Apertura fino al 30 ottobre nei week-end e prima degli spettacoli al Teatro Ariosto.
Il venerdì e il sabato: ore 15:30-18:30
Domeniche: ore 10-13 e 15:30-18:30
Prima degli spettacoli al Teatro Ariosto: ore 19:30-20:30

Calendario dei video-eventi con letture sceniche:
9 ottobre, ore 20:30 Crepino gli artisti
13 ottobre, ore 20:30 La classe morta
26 ottobre, ore 20:30 La classe morta
28 ottobre, ore 20:30 Crepino gli artisti


Regista, teorico, pittore, scenografo, Kantor (1915-1990) è stato un artista totale, uno dei personaggi creativi più originali e incisivi del secolo appena trascorso, riferimento fondamentale per la ricerca di nuove forme drammaturgiche e per la stessa idea di teatro che oggi anima gran parte della nostra scena contemporanea.

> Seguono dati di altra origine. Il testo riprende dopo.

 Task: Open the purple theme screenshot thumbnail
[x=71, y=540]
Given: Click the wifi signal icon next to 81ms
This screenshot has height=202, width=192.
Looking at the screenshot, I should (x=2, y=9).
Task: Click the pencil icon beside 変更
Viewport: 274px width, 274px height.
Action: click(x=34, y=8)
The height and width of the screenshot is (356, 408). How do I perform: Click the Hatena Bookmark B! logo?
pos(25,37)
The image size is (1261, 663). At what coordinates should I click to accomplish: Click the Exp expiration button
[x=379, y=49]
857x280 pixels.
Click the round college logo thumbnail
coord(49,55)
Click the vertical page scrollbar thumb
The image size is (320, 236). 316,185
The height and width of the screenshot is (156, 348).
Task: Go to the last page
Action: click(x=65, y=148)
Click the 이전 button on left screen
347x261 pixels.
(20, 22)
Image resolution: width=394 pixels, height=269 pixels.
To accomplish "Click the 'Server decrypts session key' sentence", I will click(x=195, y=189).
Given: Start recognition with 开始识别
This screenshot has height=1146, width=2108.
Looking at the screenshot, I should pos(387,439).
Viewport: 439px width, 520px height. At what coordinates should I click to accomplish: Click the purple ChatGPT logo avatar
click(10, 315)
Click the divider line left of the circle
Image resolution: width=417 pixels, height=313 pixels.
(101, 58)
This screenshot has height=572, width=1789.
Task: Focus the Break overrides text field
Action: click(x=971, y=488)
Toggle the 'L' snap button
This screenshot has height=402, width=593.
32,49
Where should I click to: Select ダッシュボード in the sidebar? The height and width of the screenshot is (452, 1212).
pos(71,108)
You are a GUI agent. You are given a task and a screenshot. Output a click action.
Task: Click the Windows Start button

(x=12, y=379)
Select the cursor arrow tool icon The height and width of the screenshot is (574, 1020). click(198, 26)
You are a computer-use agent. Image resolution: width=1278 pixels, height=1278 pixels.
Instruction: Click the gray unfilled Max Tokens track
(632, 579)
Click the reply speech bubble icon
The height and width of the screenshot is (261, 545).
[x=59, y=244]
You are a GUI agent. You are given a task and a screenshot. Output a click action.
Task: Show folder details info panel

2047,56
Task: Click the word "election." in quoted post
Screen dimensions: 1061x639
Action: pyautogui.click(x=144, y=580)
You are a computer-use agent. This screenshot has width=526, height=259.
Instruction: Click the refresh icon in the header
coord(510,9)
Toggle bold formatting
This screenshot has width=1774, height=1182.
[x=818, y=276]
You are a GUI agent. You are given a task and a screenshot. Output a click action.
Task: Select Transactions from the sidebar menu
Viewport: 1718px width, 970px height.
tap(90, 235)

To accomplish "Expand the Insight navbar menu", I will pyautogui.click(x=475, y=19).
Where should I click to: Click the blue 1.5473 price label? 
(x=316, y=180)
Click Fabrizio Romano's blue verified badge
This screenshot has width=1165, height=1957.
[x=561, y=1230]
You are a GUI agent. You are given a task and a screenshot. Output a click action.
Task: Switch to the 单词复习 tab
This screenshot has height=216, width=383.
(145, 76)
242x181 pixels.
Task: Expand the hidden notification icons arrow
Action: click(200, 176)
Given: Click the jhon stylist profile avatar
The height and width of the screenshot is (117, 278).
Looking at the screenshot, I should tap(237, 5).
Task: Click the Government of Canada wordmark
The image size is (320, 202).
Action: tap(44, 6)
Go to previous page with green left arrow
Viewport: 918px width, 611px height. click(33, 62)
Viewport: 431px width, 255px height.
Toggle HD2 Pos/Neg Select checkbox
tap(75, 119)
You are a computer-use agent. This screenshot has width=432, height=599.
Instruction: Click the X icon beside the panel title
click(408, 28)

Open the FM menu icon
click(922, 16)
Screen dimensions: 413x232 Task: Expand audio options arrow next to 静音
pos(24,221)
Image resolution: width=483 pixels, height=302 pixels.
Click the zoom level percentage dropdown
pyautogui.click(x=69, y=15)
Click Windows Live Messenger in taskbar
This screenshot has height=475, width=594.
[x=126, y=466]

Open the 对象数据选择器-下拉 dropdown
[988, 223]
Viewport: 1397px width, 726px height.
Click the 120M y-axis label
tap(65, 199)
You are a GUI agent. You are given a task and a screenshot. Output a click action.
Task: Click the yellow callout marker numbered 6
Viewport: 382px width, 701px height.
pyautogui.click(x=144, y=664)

Grazie alle tecnologie più raffinate dell’immagine elettronica tornano a vivere negli atrii e nella sala Melato del Teatro Ariosto di Reggio Emilia due dei suoi spettacoli più significativi: La classe morta del 1975 e Crepino gli artisti del 1985. Preziose immagini in video, disegni e oggetti di scena si mescoleranno a un programma di letture dal vivo dei testi drammatici di Kantor con la partecipazione di alcuni degli attori che ne furono protagonisti.
Kantor ha sempre preferito evitare la parola “spettacolo” e ha definito La classe morta – lo spettacolo che lo ha fatto conoscere al pubblico di tutto il mondo – una "seduta drammatica" in cui non vi è uno sviluppo narrativo e i personaggi vi appaiono come in un’intensa evocazione tra surreale comicità e straziante nichilismo. Al ritmo di uno struggente valzer di Karacinski, La classe morta è l’atroce parata da incubo di un gruppo di vecchi personaggi, che ripetutamente varcano la soglia tra la vita e la morte tornando sui banchi della loro antica scuola, mentre gravano sulle loro spalle i manichini di cera dei bambini che essi furono una volta.
Spariti i manichini che fungevano da doppi nel lavoro precedente, in Crepino gli artisti gli attori stessi giocano sui due fronti della morte e della vita, dentro uno spazio chiuso da teli neri. Ancora una volta la memoria è la protagonista attraverso la trasposizione poetica della propria biografia personale, confermata dalla presenza in scena del regista, a osservare e guidare gli attori come un direttore d’orchestra.
Lo spettatore potrà quindi rivivere le emozioni dei due spettacoli grazie alle ricostruzioni in video e al contesto scenico in cui oggetti di scena originali e disegni autografi di Kantor diventano le soglie di accesso al mondo poetico dell’artista polacco.